As discussed above, these challenges were also present in other actions that analysts took during the task, such as filter.  For example, after determining a very narrow date range was particularly relevant to the task, one participant queried on all records from within that date range, then attempted to filter on the word “panda” to find results about that topic within the date range. When the filter action returned no results, she expressed frustration before trying to filter on another semantically related word, “zoo.” When “zoo” also failed to return results, she was forced to pivot to another query.

Auxiliary Effects

Despite the misalignment between some actions available to analysts and their goals, there were positive “auxiliary effects” of these actions observed in their workflow. Those who work to augment current capabilities or reimagine implementations of technology should consider how eliminating or enhancing these auxiliary effects might impact analysts and their workflows. As analysts iterated through the actions defined above, we observed that they gradually gained a better overall picture of the data; specifically, they gained a sense of the STT accuracy and developed an understanding of the context in which certain topics were likely to be discussed by the speakers, both of which demonstrably shaped the analysts’ tradecraft and impacted the trajectory of their actions and goals in later steps.

Why This is a Suitable Proxy Task for Language Analysis Work

President Richard Nixon, seated at his desk in the Oval Office, speaks on the phone.
Analysts who participated in the study agreed that the Nixon White House Tapes are a suitable proxy for the types of audio data they typically work with.

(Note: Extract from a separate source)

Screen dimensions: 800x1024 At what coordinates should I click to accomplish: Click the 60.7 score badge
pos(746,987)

The above section includes a veiled call for augmenting current capabilities or reimagining implementations of existing technology, based on this work. It is only fair, then, to question whether the results obtained in this study are indeed applicable to what one might see in actual language analysis work. Feedback from each participant upon completing the task indicates that they are; all participants agreed that the data was a very good proxy for the type of material they work with on the job, with some indicating the STT they encounter on the job is typically better than what they encountered in the study, and others indicating it is typically worse than the STT in the study. As one such participant noted, “If we had good speech-to-text output, I feel like this would be pretty similar to the way that we would roll things.” Given that we were particularly interested in evaluating whether actions that leverage the STT were fundamentally misaligned with analyst goals, the feedback that the task accurately represents how analysts use STT is more significant than feedback on the STT quality.

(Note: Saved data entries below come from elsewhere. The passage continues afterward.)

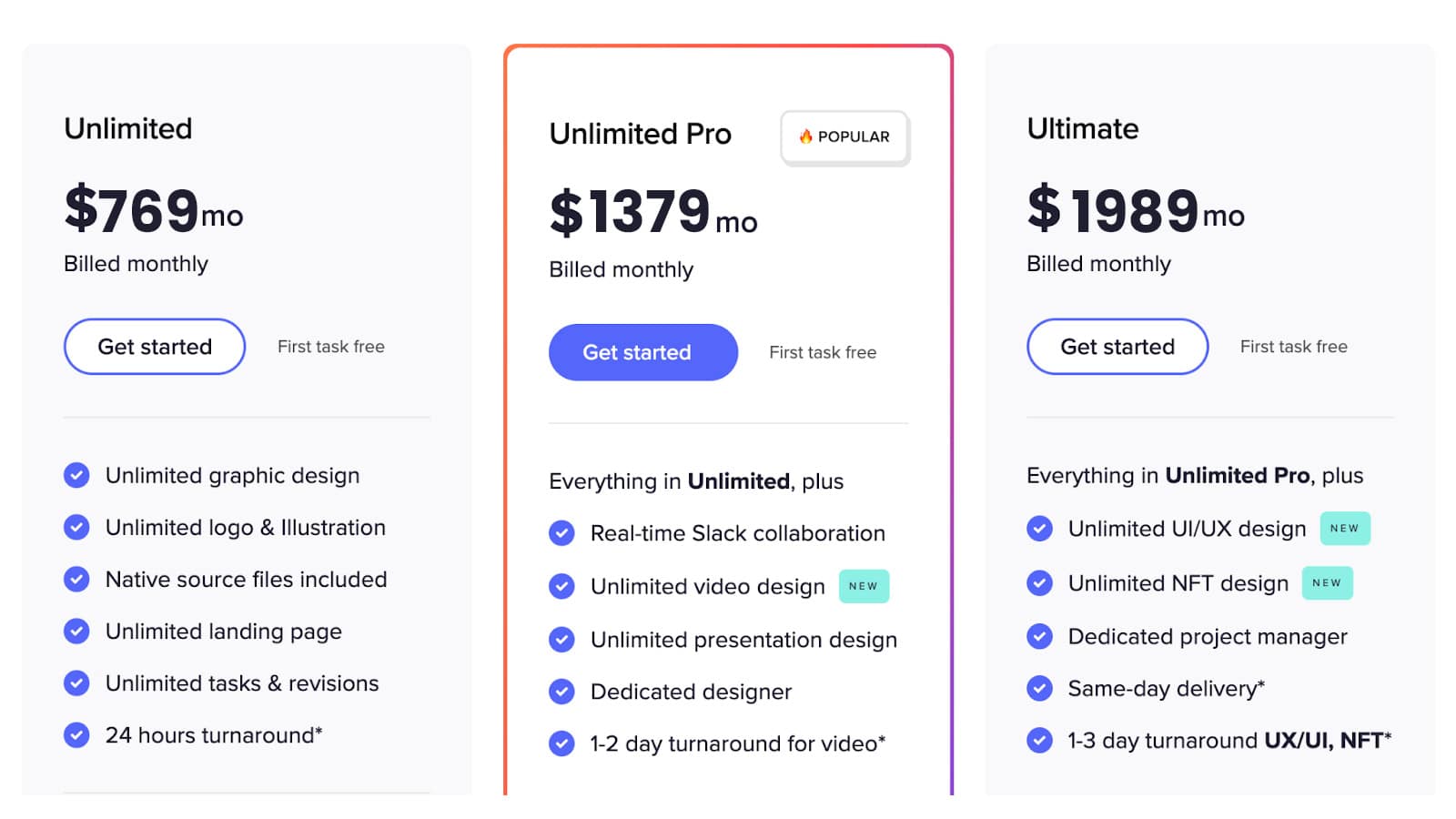Click checkmark next to Dedicated project manager
This screenshot has width=1456, height=819.
[1039, 636]
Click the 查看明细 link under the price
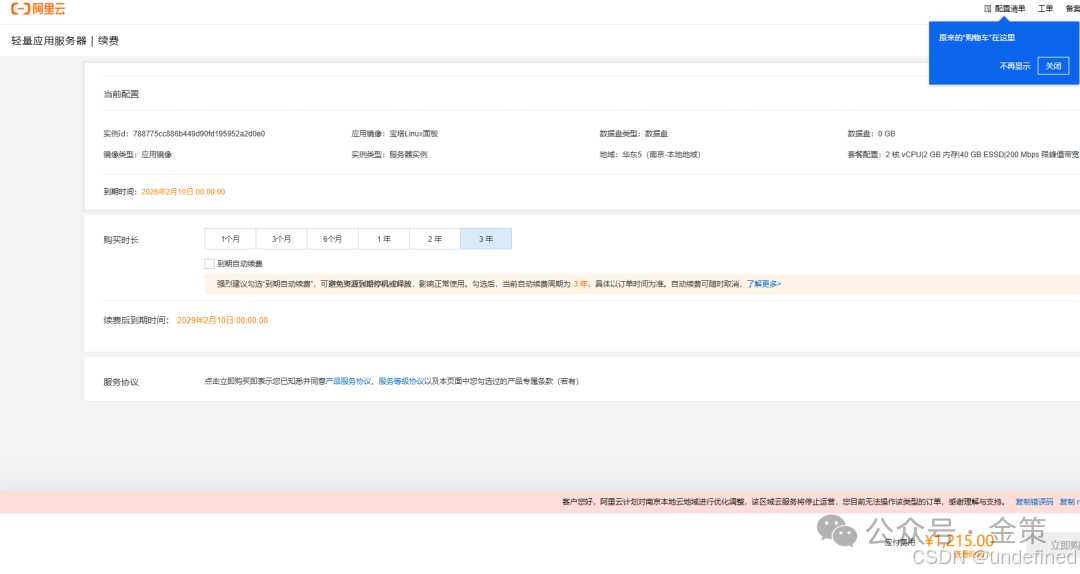Screen dimensions: 1080x574 [968, 553]
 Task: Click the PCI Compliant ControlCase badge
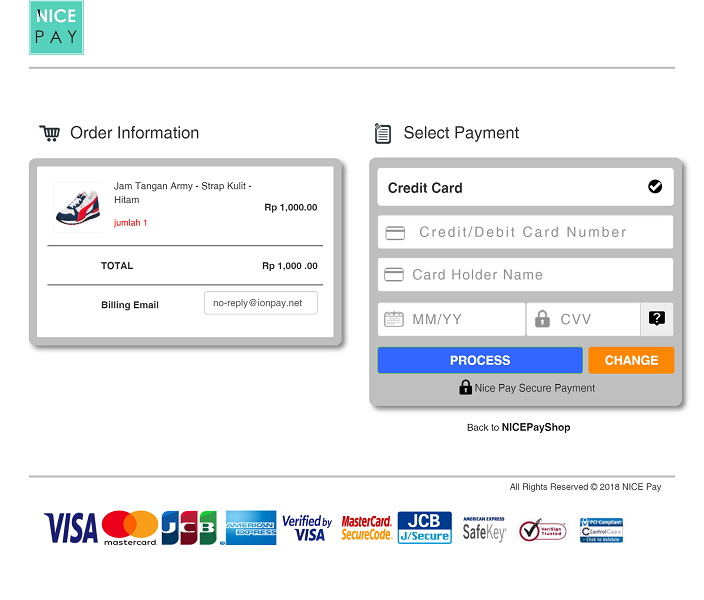pos(601,530)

Some participants expressed mild concerns about the learning curve associated with using an unfamiliar tool in the study; one participant noted they felt they were “fumbling around” and if they had been using a tool they knew, there would have been more “fluidity.” Any lack of “fluidity” on the part of the participants, however, seems to have affected the quantity of actions performed rather than the types of actions themselves; again, analyst feedback indicated the possible actions related to STT were well represented in the study. One participant stated, “I thought that it was a well-structured exercise, and it really captured the workflow, from being presented with a question and having to formulate a query…[to the] actual steps of querying and triaging results and all of that, [it] really mimicked real-world situations.”

Future Work

The above discussion is the result of a preliminary analysis of our qualitative data; we will complete this analysis in 2024, and determine how best to document our complete findings. In addition, the data collected in this study is not only unique, but uniquely rich, and we believe there is potential to tease out additional insights to offer to those who seek to achieve synergy between humans and machines in language analyst workflows, and thus improve analytic outcomes for the intelligence community. We therefore hope to explore other avenues of inquiry using the data already collected and, should the need arise, we have the ability to expand the study to additional language analysts who have expressed interest in participating in this research.